1.) Myth: I’m in debt from my student loans and can’t afford to save right now.
Northwestern Mutual says that even Millennials can’t afford not to save. In fact, even if they have debt from college loans, they are likely to be earning more than someone who has not gone to college and, therefore, are in a better position to save. The firm also tells Millennials that if they don’t begin saving and face an emergency, they could get further in debt.
2.) Myth: I’m too young for life insurance.
Northwestern Mutual says adults are never too young to get life insurance, and, in fact, the younger you are, the lower the cost will be. Millennials also need to know that permanent life insurance can have a cash value and living benefits.
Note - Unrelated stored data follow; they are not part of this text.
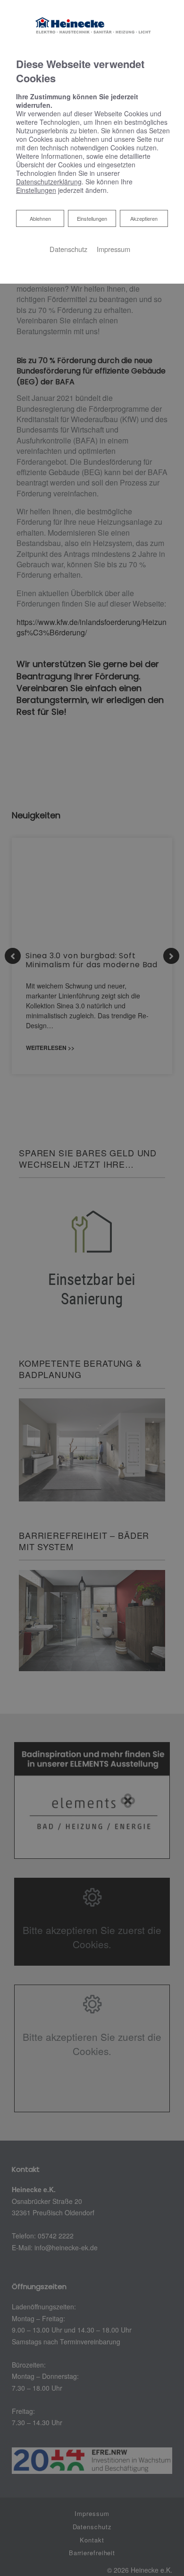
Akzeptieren (144, 218)
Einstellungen (92, 218)
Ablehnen (40, 218)
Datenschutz (68, 249)
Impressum (113, 249)
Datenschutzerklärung (49, 181)
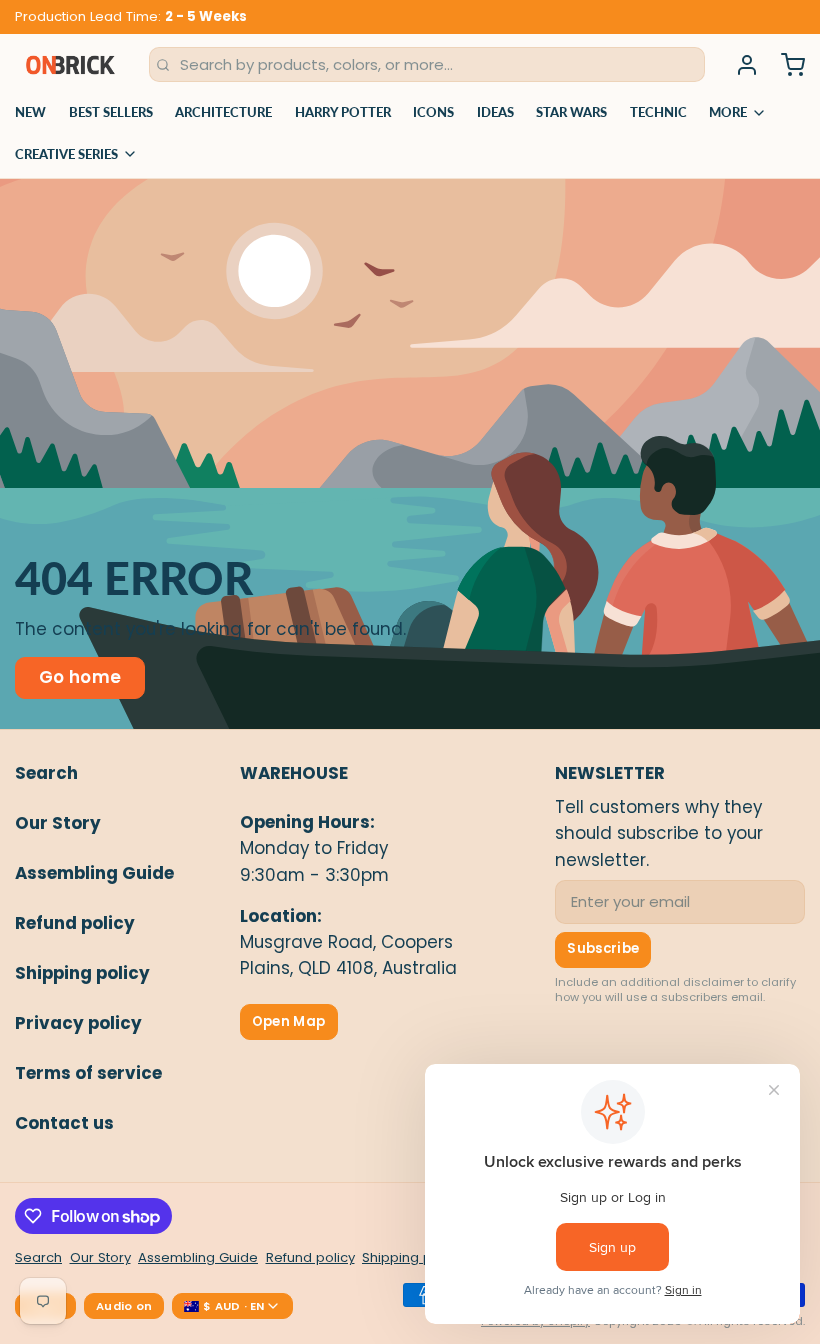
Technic (658, 112)
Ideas (495, 112)
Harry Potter (343, 112)
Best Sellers (111, 112)
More (728, 112)
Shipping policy (82, 973)
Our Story (58, 823)
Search (46, 773)
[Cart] (785, 65)
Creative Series (66, 154)
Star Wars (571, 112)
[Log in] (739, 65)
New (30, 112)
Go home (80, 677)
3.) I don’t make enough money to meet with a financial representative.
There is no minimum income requirement to meet with a financial representative, Northwestern Mutual says, and there is much to gain. They can help you understand how to make your money work for you, including how to save, spend, grow and protect your income.
4.) Myth: I don’t need to purchase additional disability insurance because my employer benefits cover my needs.
While most employers do offer basic insurance as part of their benefits package, most plans only partially cover the employee, leaving a vulnerable gap in the event of a disability, according to Northwestern Mutual. Most people can’t live off only 40% or 60% of their income, which is what could happen if there is an accident or unfortunate circumstance that prevents you from working.
5.) Myth: I can’t afford to invest in my retirement if I’m not earning enough money.
Even if it’s only 1% of your income to start with, it’s critical to start early to save for retirement, Northwestern Mutual says. Each year, try to increase your contributions to your retirement fund by 1% until you are maximizing your contributions, the firm recommends. By starting early, you can also take better advantage of compounding, which can really add up over the years.
Northwestern Mutual has created a financial guidance page on its website to help educate investors, be they Millennials or any other demographic group.